(What you should do): Find the string "This" in the material. Copy every line that has it.

Information supplied START

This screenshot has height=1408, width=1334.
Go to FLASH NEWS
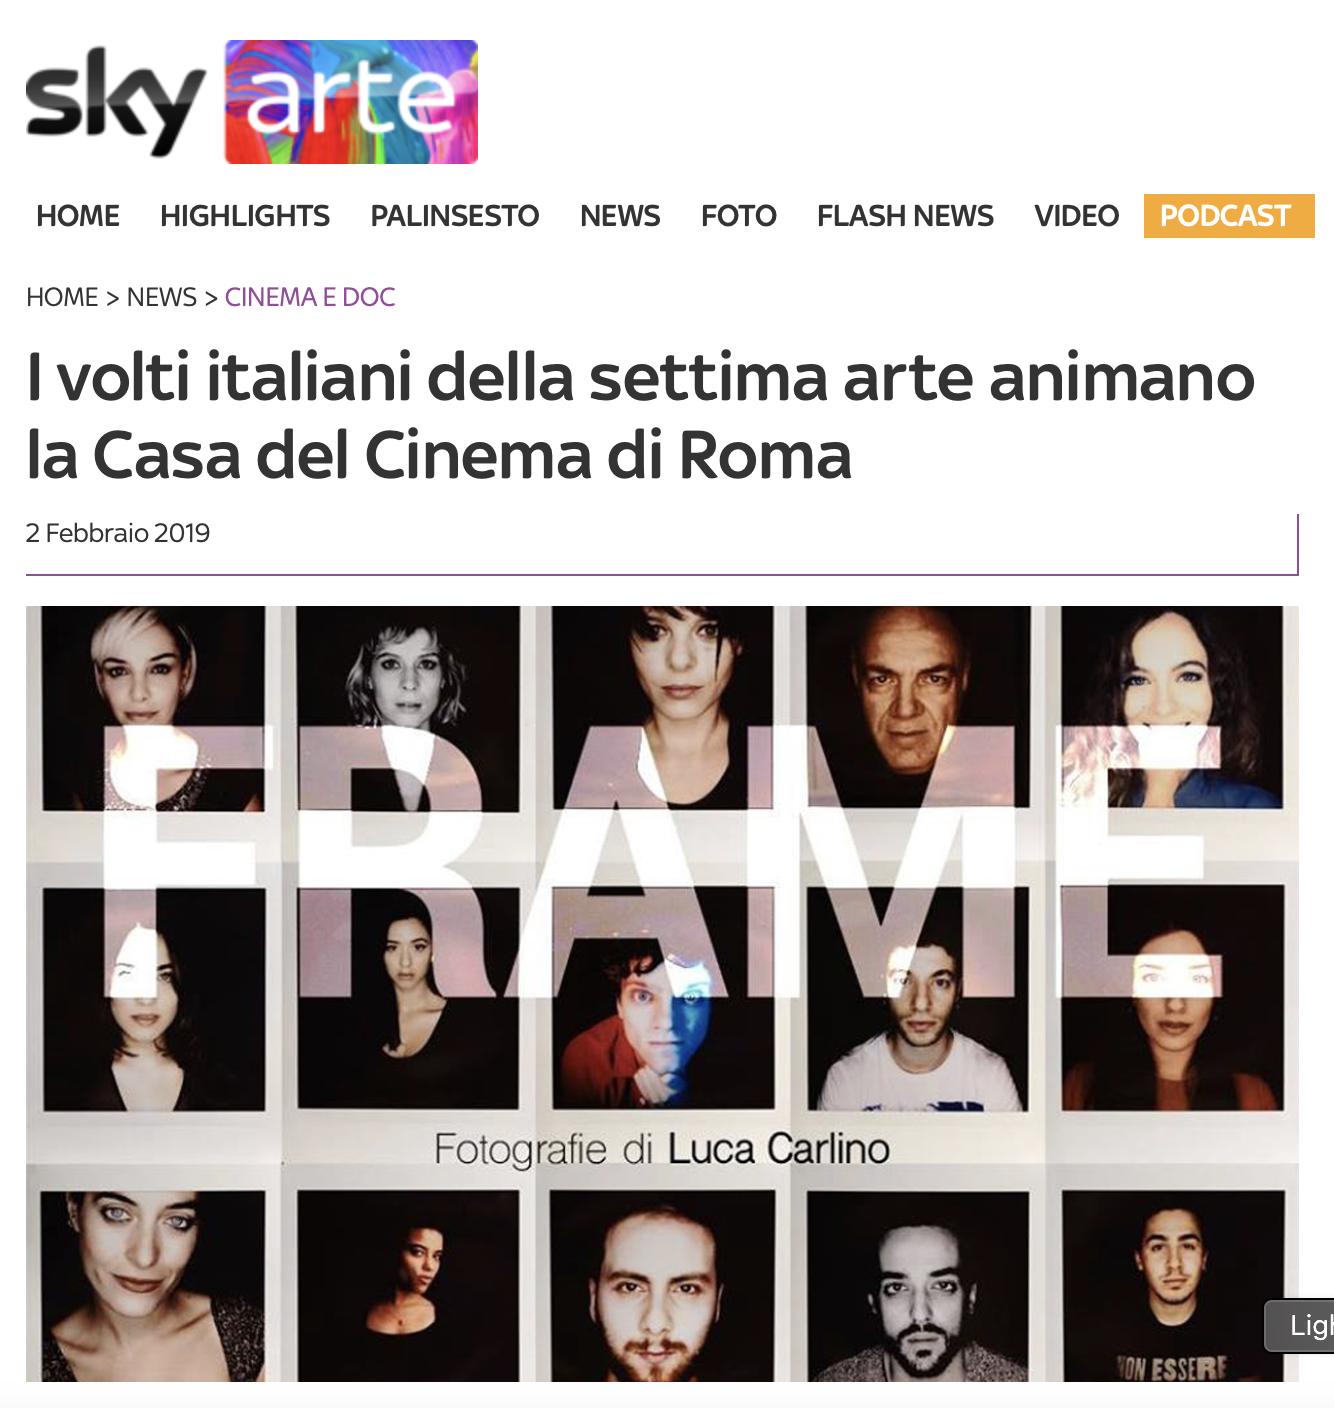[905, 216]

Information supplied END
Information supplied START

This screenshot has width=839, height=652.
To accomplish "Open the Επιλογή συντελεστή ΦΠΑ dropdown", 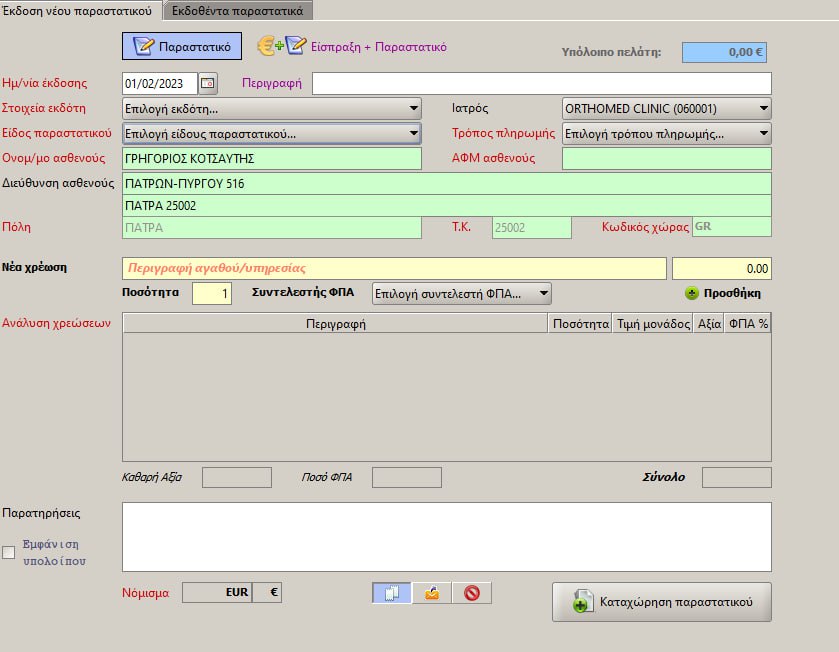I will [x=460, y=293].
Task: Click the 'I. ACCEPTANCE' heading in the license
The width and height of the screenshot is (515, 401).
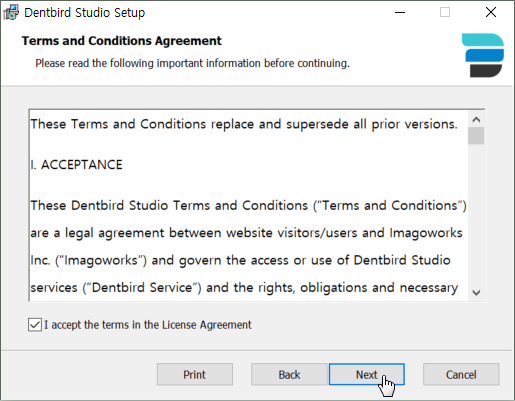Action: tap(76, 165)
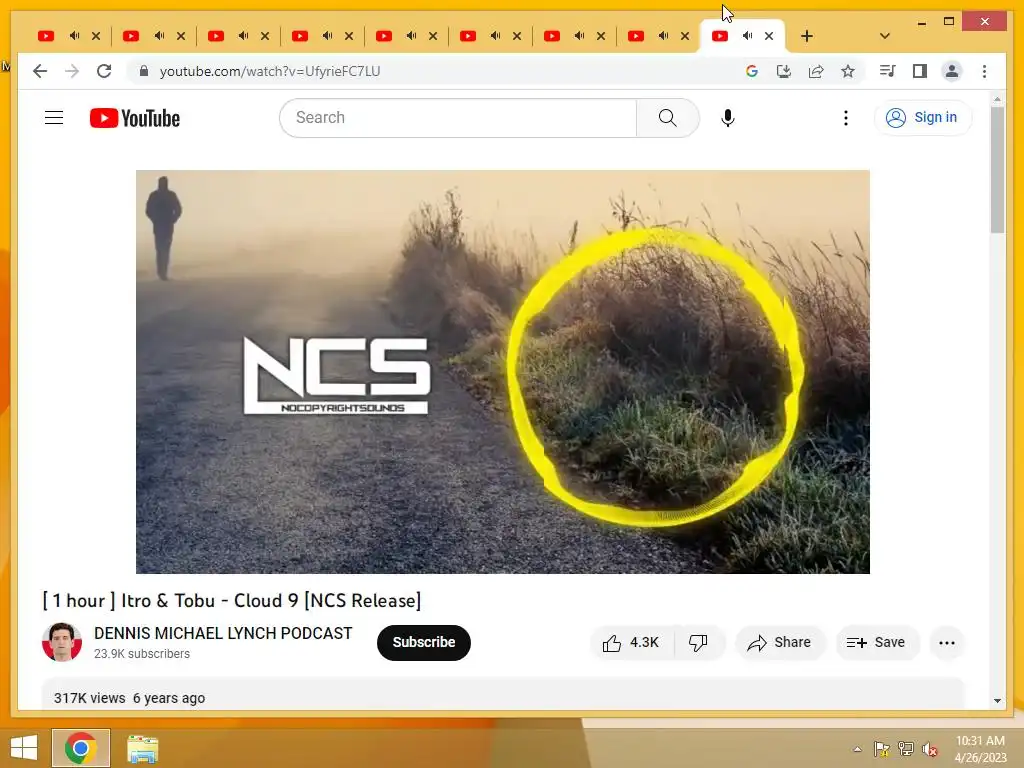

Information supplied END

(Response area):
This screenshot has height=1408, width=1334.
This screenshot has width=839, height=652.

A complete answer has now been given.